Судьба его необычна. Сотруднику газеты «Слава Севастополя»,
В результате этой переписки 23 ноября 1913 года колокол был возвращен в Севастополь. Почти шестьдесят лет провисел он на одной из колоколен Нотр-Дам де Пари.
У колокола боевая биография: по низу его вязью тянется следующая надпись: «Сей колокол вылит… Николая Чудотворец… в Таганр… из турецкой… артиллерии весом пу… ду… 1778 года лета август… числа».
По возвращении своем на родину колокол был поднят на новую деревянную колокольню.
Им не пользовались для сбора монахов к службе, но как только на море ложился плотный туман, он начинал подавать свой голос, чтобы капитаны судов знали, где они находятся и как надо поступать, чтобы избежать кораблекрушения.
В музее мне сказали, что у него высокий и чистый голос.
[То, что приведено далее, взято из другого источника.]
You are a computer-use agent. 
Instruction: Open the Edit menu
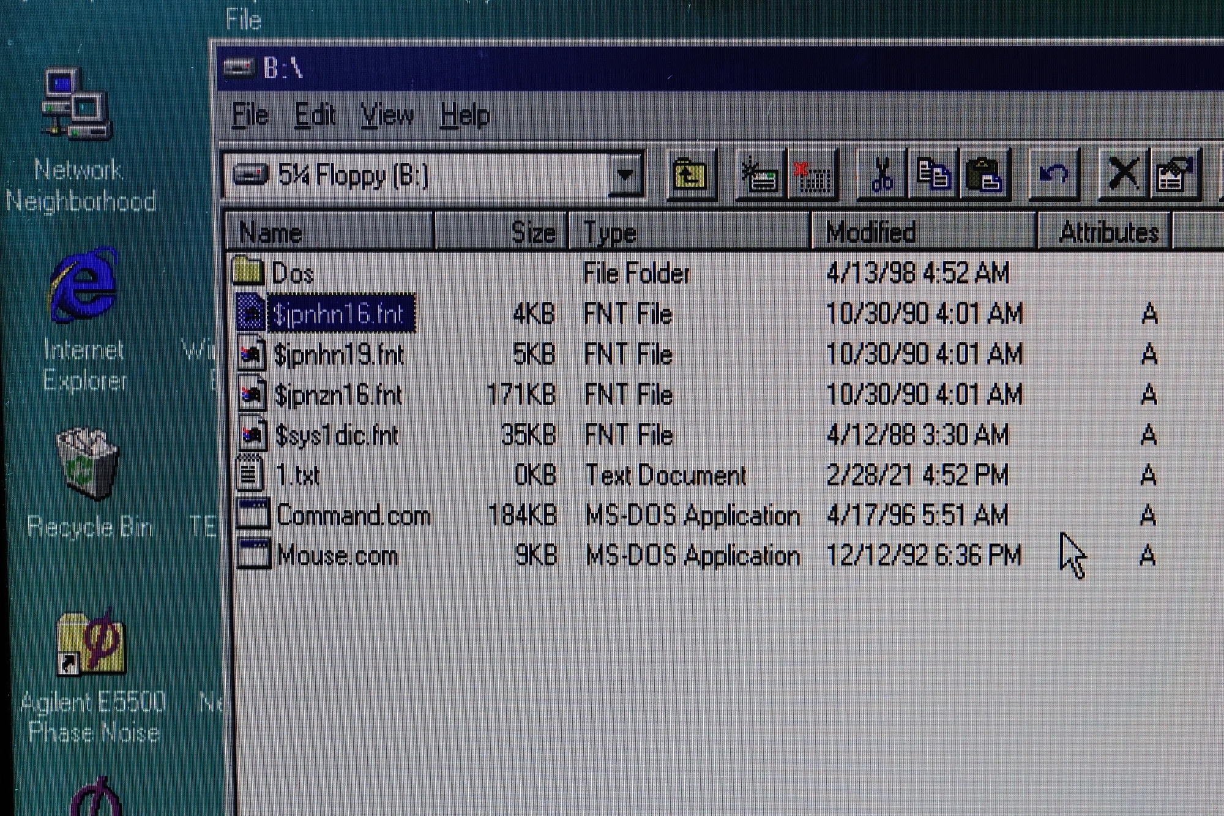[x=315, y=115]
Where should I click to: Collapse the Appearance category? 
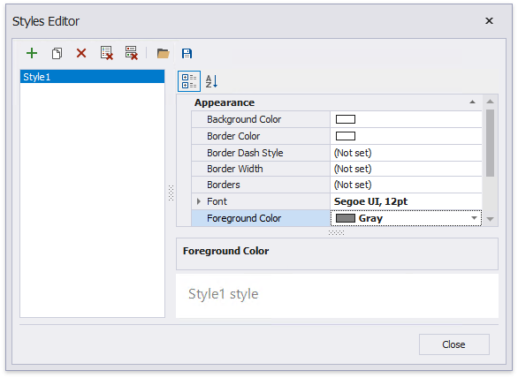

Между прочим, он и до первой обороны Севастополя служил скитальцам морей своим звонким, легким и певучим голосом.
Язык его предупреждал в часы тяжелых и белых, непроницаемых, как саван, туманов и советские корабли, пока не был установлен ревун.
Моряки говорят, что и теперь, в наше время, если выходит из строя ревун, старый колокол вовремя подаст спасительный голос.
Раздается его звон порой и в ясную, совершенно безоблачную погоду – это озорники ребята-купальщики, упражняясь в меткости, прямо с пляжа кидают в колокол голыши. Но при этом не слышно его чистого и сильного бельканто, а раздается лишь стон. Так стонет ветеран, когда в непогоду ноют старые раны. Колоколу почти двести лет. За эти годы несчетно раз его хлестали дожди плакучие и ветры буйные, а уж сколько раз во время войн клевали его пули да осколки снарядные!
Берег, тянущийся влево от колокола в сторону Стрелецкой бухты, дик и обрывист. Нарытые во время войны траншеи и артиллерийские дворики обмелели и заросли переполошником.
Берег этот можно было бы принять за часть необитаемого острова, если б внизу, у больших камней, где на крупный галечник набегает морская волна, не было всепроникающих «диких» курортников.
Большинство из них и не представляет себе, что тут было во времена дальние и близкие. Они отдыхают, и, вероятно, им «до лампочки» древняя и современная история этих мест. А меж тем у этого берега во время второй обороны Севастополя шла смертельно опасная война с минами – здесь без страха перепахивали прибрежные воды катерные тральщики Охраны рейдов, и среди них КТЩ № 82, которым командовал в 1941–1942 годах мичман Никитюк.
Мичман Никитюк!
Я на миг закрыл глаза и попытался представить его себе нынешним, то есть таким, каким он должен выглядеть сейчас, в 1968 году, но передо мной «стоял» тот Никитюк… Никитюк сорок третьего года: молодой, крепкий, как дуб, с зоркими глазами морехода, с дремучей бородой каштанового цвета. Никитюк-богатырь, в одиночку стаскивавший с мели мотоботы у Малой земли.
…Открыл глаза – никого, ничего, кроме обрывистого берега и темно-синего, с небольшой зеленцой моря. Море, налитое до краев под самый горизонт. Оно дремало в ленивом тепле.